## Exercise details
Without any images, write the data out exactly as it appears.

## Provided data
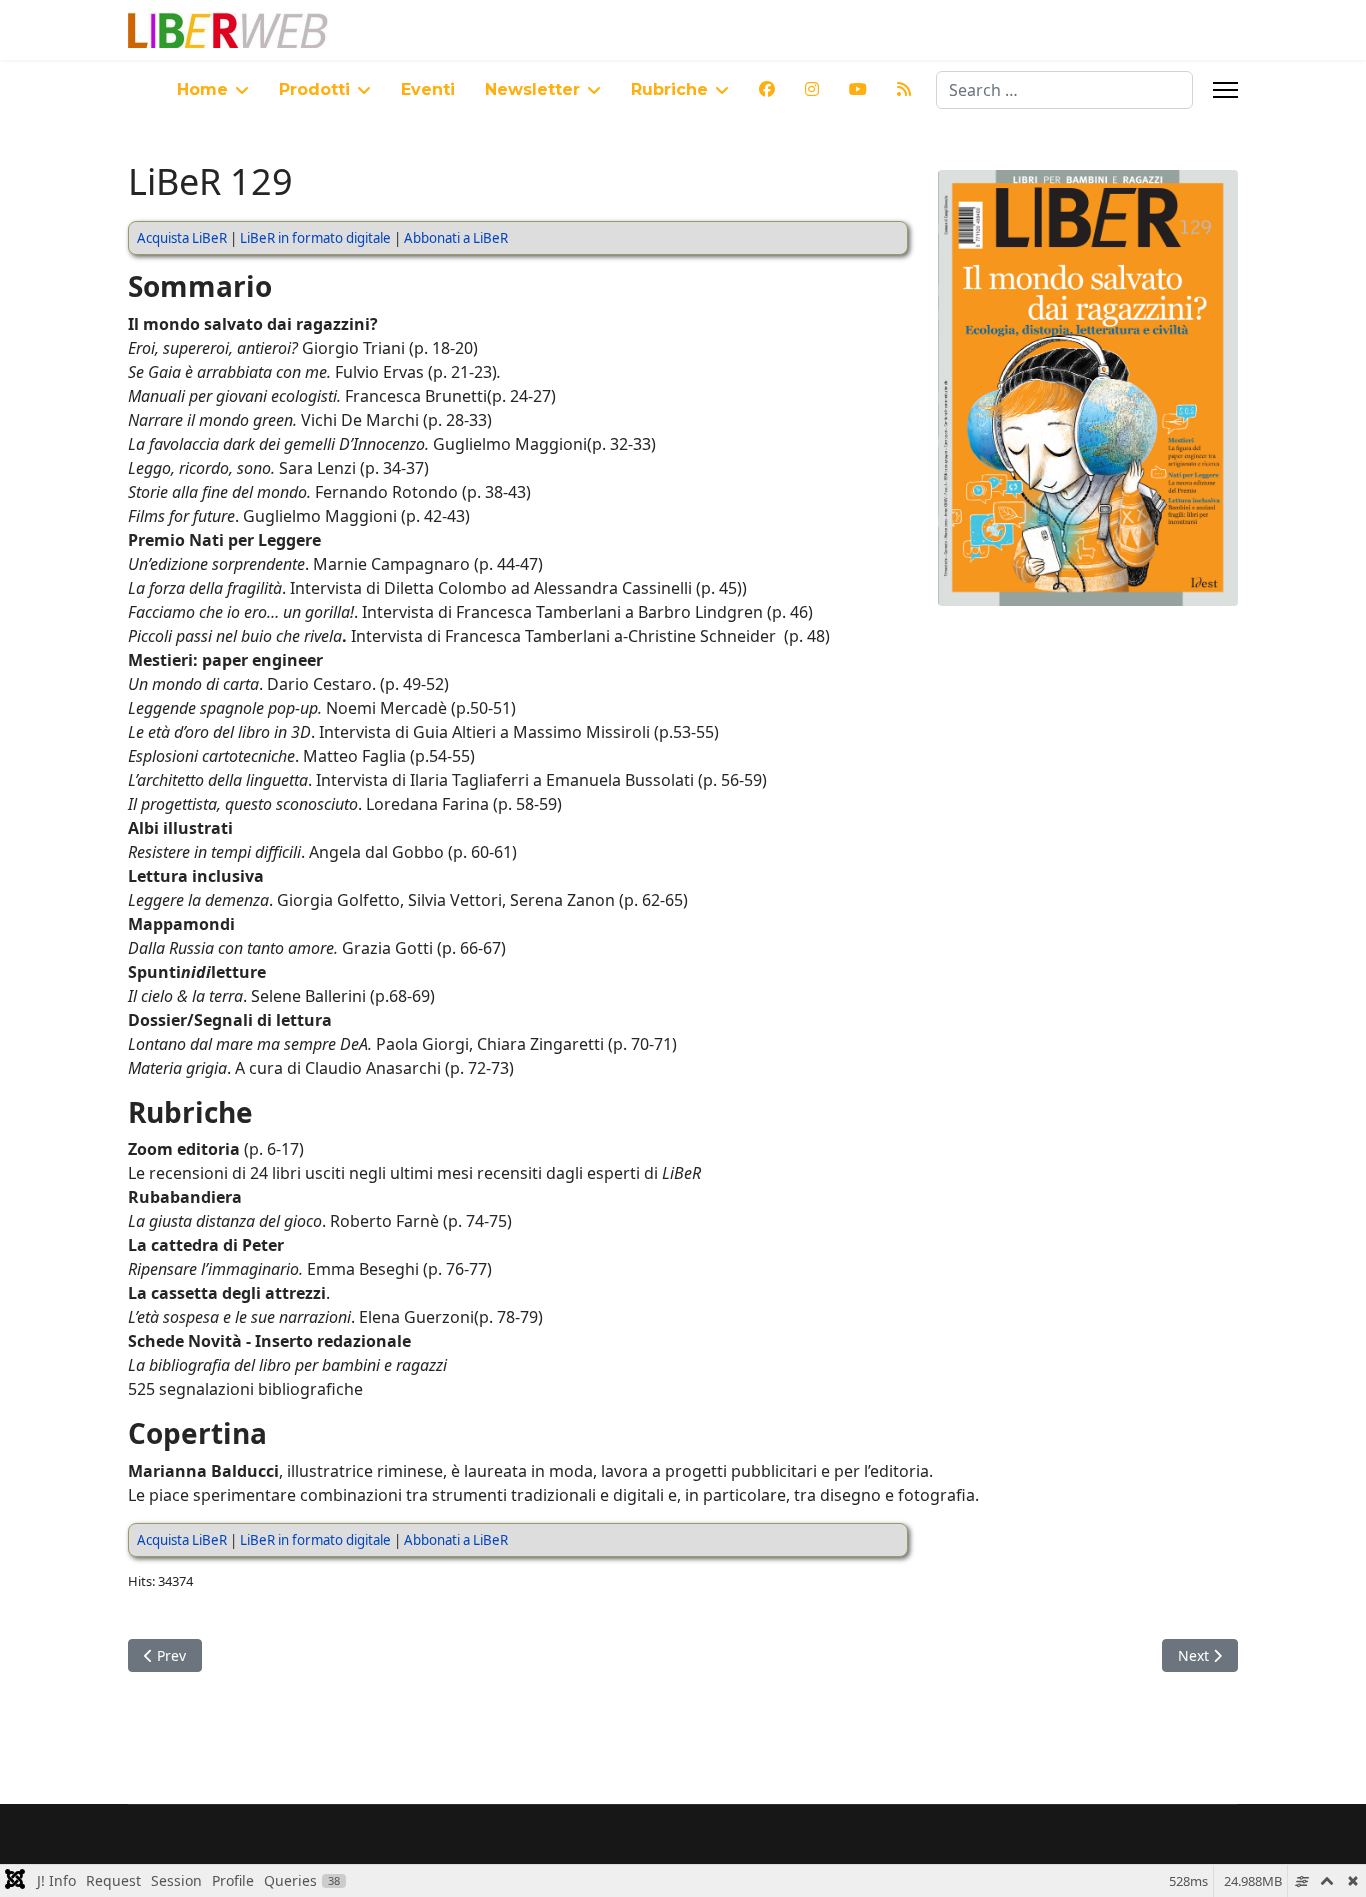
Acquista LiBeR (182, 238)
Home (202, 89)
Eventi (428, 89)
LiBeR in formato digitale (315, 238)
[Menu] (1225, 90)
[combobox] (1064, 90)
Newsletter (532, 89)
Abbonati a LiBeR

## Written solution
Acquista LiBeR (182, 238)
Home (202, 89)
Eventi (428, 89)
LiBeR in formato digitale (315, 238)
[Menu] (1225, 90)
[combobox] (1064, 90)
Newsletter (532, 89)
Abbonati a LiBeR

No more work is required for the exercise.